* **SOURCE EXCERPT**:

She came over as slightly dithery, though she was anything but. Think of a British Jewish version of Lucille Ball, and you’re getting close. Add a great sense of style and dress, and always, always, a carrier bag full of vital papers.
She had a wicked sense of humour and frequently enlivened dull meetings for me by telling me glorious, unreportable and unrepeatable gossip about the protagonists. I can hear her now, her blonde hair always immaculately styled, cracking up laughing about some slightly pompous Jewish community leader.
And she was a ferocious letter-writer, too, principally to the JC, but often elsewhere. That was the thing about June — she owed nothing to anyone, so she didn’t care about offending anyone. She was overwhelmingly her own person, beholden to no communal macher, content to plough her own furrow. She wasn’t rich, but she managed a fearsome travel schedule, slotting in two or three obligations on one trip so that one event subsidised another. Every time I met her she was off somewhere else, often to Latin America, with a travel itinerary few people half her age could manage.

* **DATA SEGMENT**:
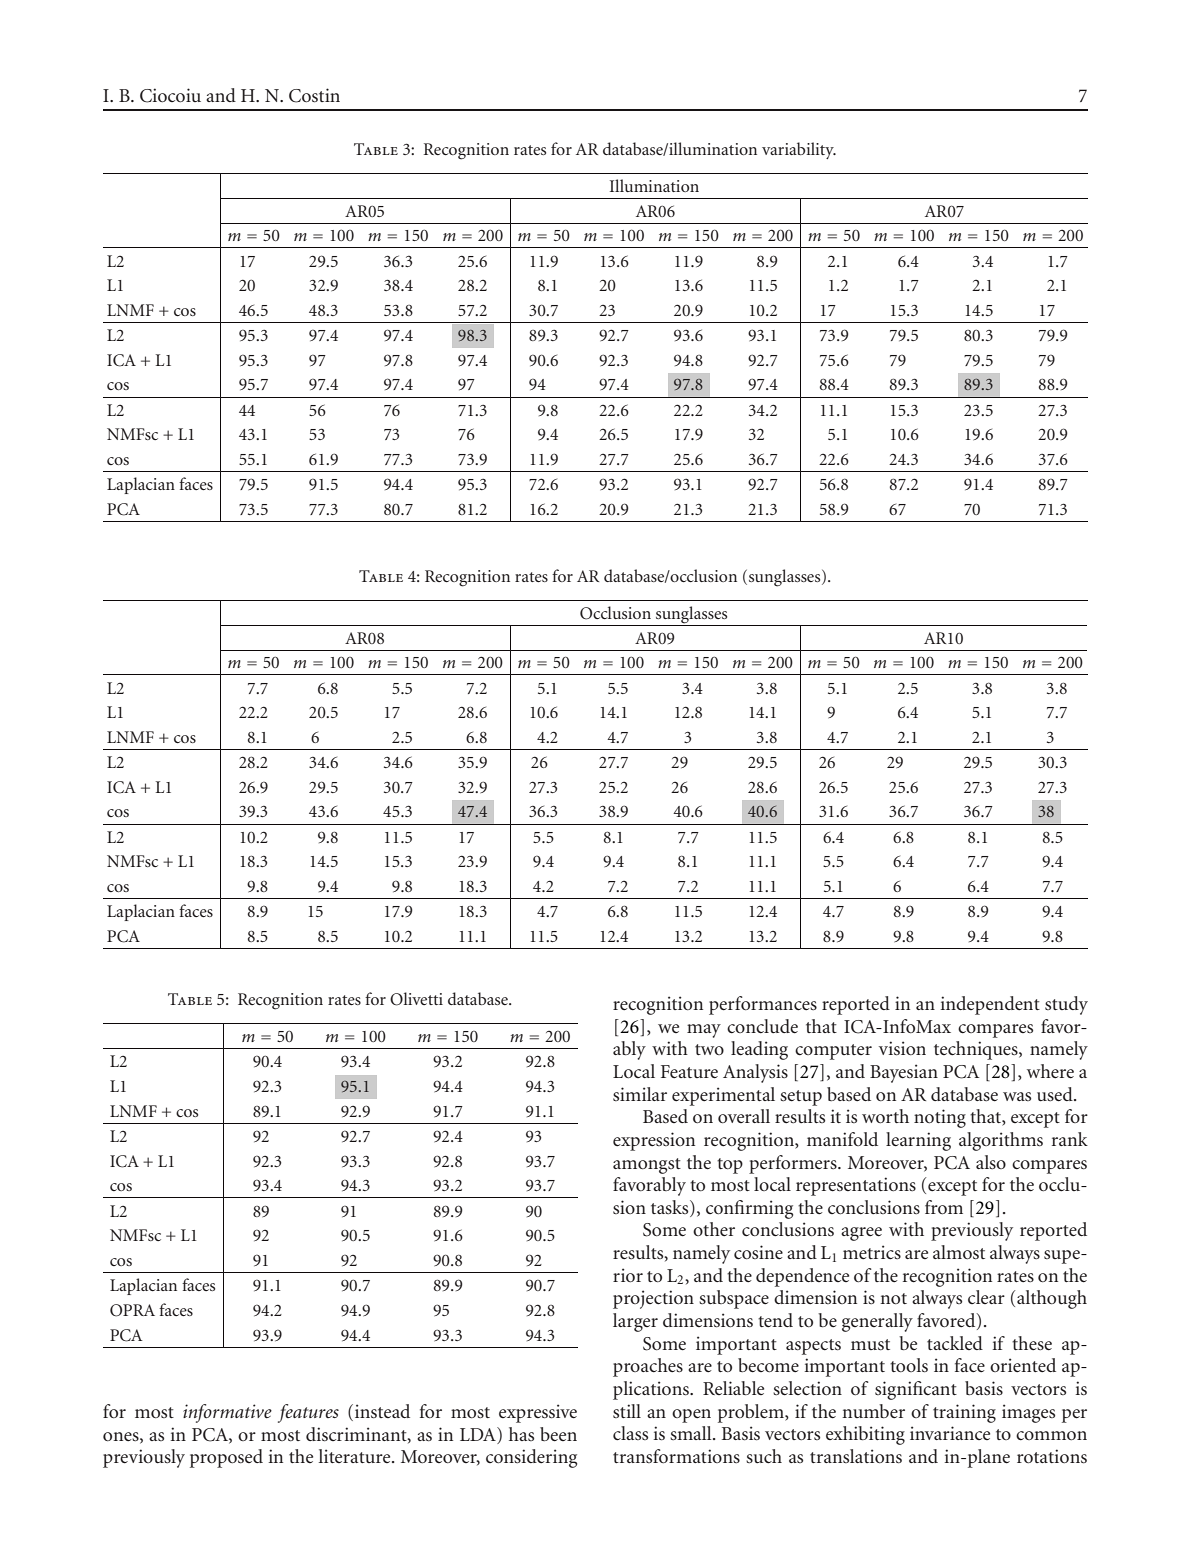  Describe the element at coordinates (763, 1005) in the screenshot. I see `performances` at that location.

* **GOAL**: Carry on the piece about June from its last sentence, picking up right after it.

* **REPLY TO THE EXERCISE**:
The community establishment, I think, didn’t know what to make of June Jacobs. She was a maverick, a woman who wouldn’t behave like a quiescent housewife, but a woman who was determined to have her say. She made other women feel better and more confident about being independent of mind and spirit, in the days when “feminism” was a dirty word, and when you could write the number of strong-minded Jewish women leaders on the back of a postage stamp. I also think she paved the way for some of the tough-minded women we are fortunate to have in our community today: because I am as certain as can be that without June, there would be no Marie van der Zyl, no Laura Marks, no Louise Jacobs.
And as for those endless, dreary, prolix, communal meetings… if I encountered June Jacobs there it brightened up my day entirely. Ten minutes of conversation with June would cheer me up, even as she was helping me to learn who to trust — and to whom I should never give the time of day.
In short — and this fond tribute must necessarily be so — there was no-one quite like June. Men and women alike — not everyone, of course, she had her enemies, too — spoke warmly of her, as once met, never forgot. She made an impact and she made a difference, and that is something to which we could all aspire. She will be greatly missed.